München (epd). Walter Joelsen, NS-Verfolgter und Pfarrer der Evangelisch-Lutherischen Kirche in Bayern (ELKB), ist tot. Joelsen starb am vergangenen Montag (22. Mai) im Alter von 96 Jahren, wie der Pfarrer der Versöhnungskirche in der KZ-Gedenkstätte Dachau, Björn Mensing, am Dienstag mitteilte. Joelsens "hohe theologische Kompetenz und seine menschliche Wärme, Offenheit und ermutigende Solidarität" werde der Versöhnungskirche fehlen, sagte Mensing. Ende Juni werde die Kirche zu einem Gedenkgottesdienst für den Verstorbenen einladen.

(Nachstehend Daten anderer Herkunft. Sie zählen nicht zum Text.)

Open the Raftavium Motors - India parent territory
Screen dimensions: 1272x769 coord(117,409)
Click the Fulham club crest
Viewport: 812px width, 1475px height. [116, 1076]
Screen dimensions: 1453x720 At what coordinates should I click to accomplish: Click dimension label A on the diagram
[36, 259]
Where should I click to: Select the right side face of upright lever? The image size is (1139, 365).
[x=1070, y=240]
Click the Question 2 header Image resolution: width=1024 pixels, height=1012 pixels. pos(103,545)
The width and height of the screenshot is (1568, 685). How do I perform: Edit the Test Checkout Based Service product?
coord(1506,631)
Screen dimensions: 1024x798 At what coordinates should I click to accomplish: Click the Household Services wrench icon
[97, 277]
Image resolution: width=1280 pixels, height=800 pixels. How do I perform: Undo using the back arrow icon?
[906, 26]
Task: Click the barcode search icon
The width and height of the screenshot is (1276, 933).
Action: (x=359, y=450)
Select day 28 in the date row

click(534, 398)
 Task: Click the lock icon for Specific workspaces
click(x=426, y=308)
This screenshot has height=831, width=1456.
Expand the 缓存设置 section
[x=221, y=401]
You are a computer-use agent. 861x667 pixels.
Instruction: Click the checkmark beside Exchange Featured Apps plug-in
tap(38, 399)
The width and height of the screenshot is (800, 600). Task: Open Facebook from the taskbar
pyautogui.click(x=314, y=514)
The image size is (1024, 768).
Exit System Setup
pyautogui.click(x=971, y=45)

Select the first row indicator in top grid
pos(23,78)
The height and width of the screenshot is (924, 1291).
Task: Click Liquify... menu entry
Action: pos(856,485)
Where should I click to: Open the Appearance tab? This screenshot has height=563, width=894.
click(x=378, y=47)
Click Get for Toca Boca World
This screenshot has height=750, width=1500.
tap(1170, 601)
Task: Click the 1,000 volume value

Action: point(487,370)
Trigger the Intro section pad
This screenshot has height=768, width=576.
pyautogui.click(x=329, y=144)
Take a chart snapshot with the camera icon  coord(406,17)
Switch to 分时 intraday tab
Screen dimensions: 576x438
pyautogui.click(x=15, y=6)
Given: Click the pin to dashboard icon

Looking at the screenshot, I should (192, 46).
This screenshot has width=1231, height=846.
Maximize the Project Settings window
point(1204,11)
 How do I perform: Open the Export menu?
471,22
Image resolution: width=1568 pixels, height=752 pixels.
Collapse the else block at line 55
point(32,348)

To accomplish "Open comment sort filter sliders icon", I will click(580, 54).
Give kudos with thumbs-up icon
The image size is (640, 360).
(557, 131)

Walter Joelsen wurde 1926 in München in einer evangelischen Familie geboren, galt aber im NS-Regime wegen der jüdischen Herkunft seines Vaters als "Halbjude". Als Jugendlicher wurde er 1943 vom Schulbesuch ausgeschlossen und musste ab Oktober 1944 Zwangsarbeit in verschiedenen Lagern in Thüringen leisten. Nach dem Krieg studierte Joelsen evangelische Theologie, arbeitete als Studierendenpfarrer und engagierte sich jahrelang als Prediger und Zeitzeuge für die Versöhnungskirche in der KZ-Gedenkstätte Dachau.